[Records from a dataset]
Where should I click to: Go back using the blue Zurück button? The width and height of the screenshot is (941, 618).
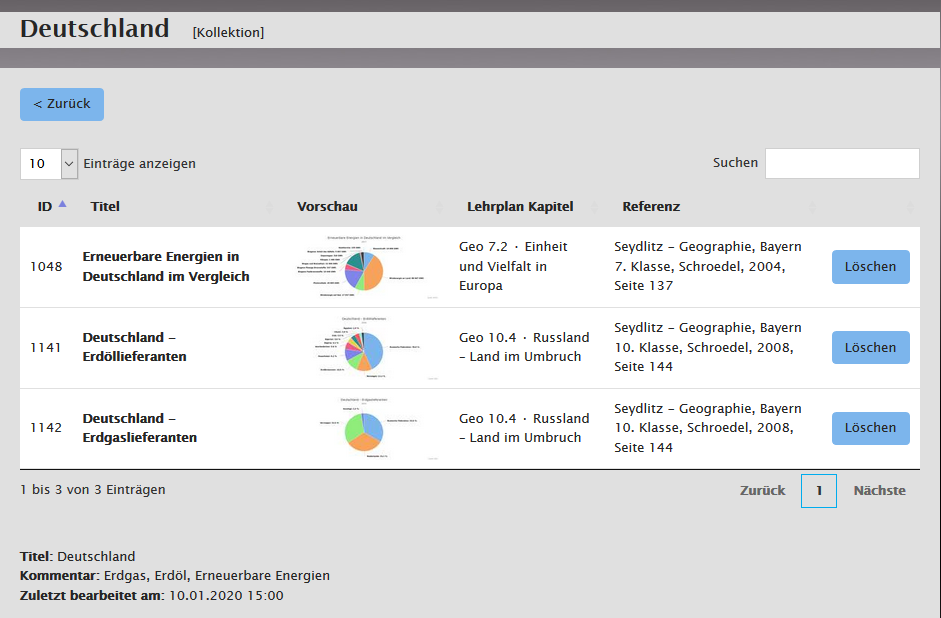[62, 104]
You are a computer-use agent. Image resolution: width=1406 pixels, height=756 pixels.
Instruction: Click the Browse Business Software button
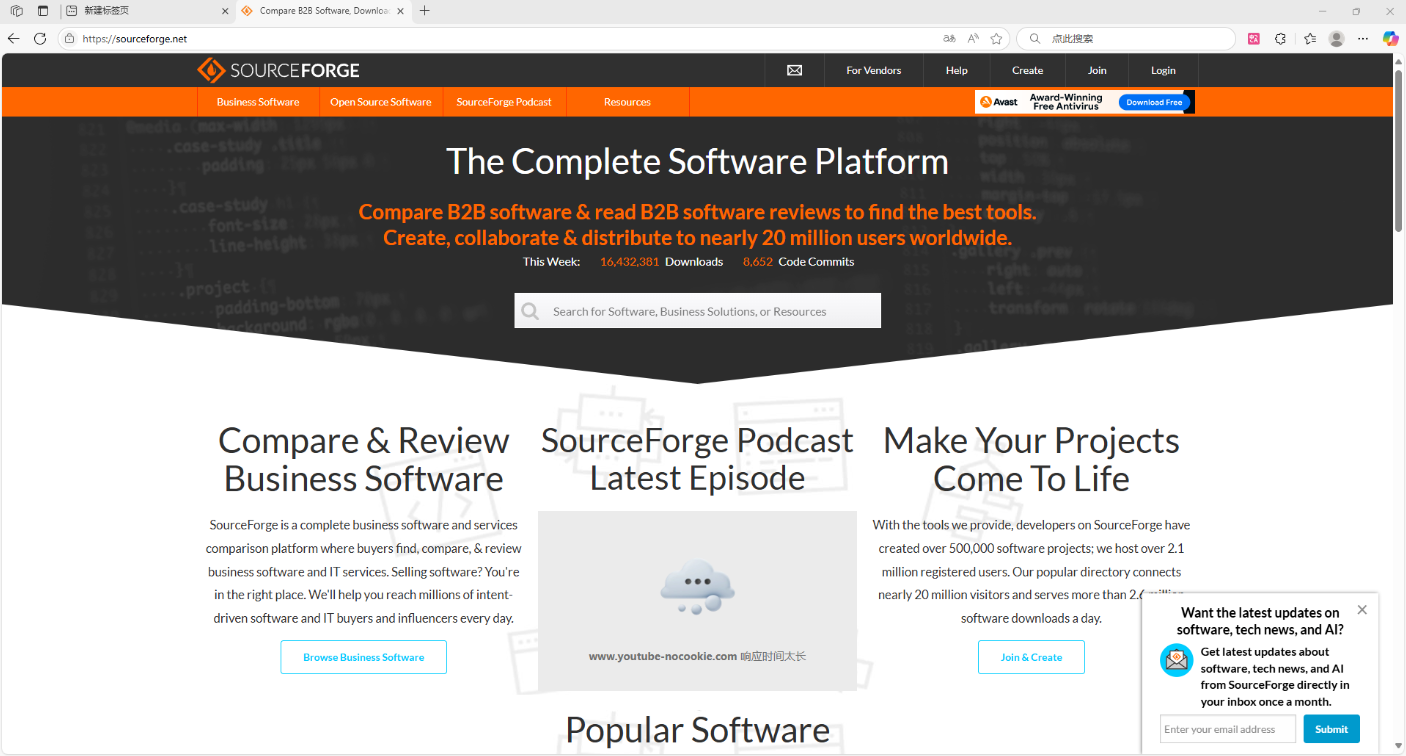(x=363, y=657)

### Work instructions
Could the data above be repeated exactly, with every picture dropped?

### Result
Where should I click to: Go back using the blue Zurück button? The width and height of the screenshot is (941, 618).
[62, 104]
You are a computer-use agent. Image resolution: width=1406 pixels, height=756 pixels.
Instruction: Click the Browse Business Software button
(x=363, y=657)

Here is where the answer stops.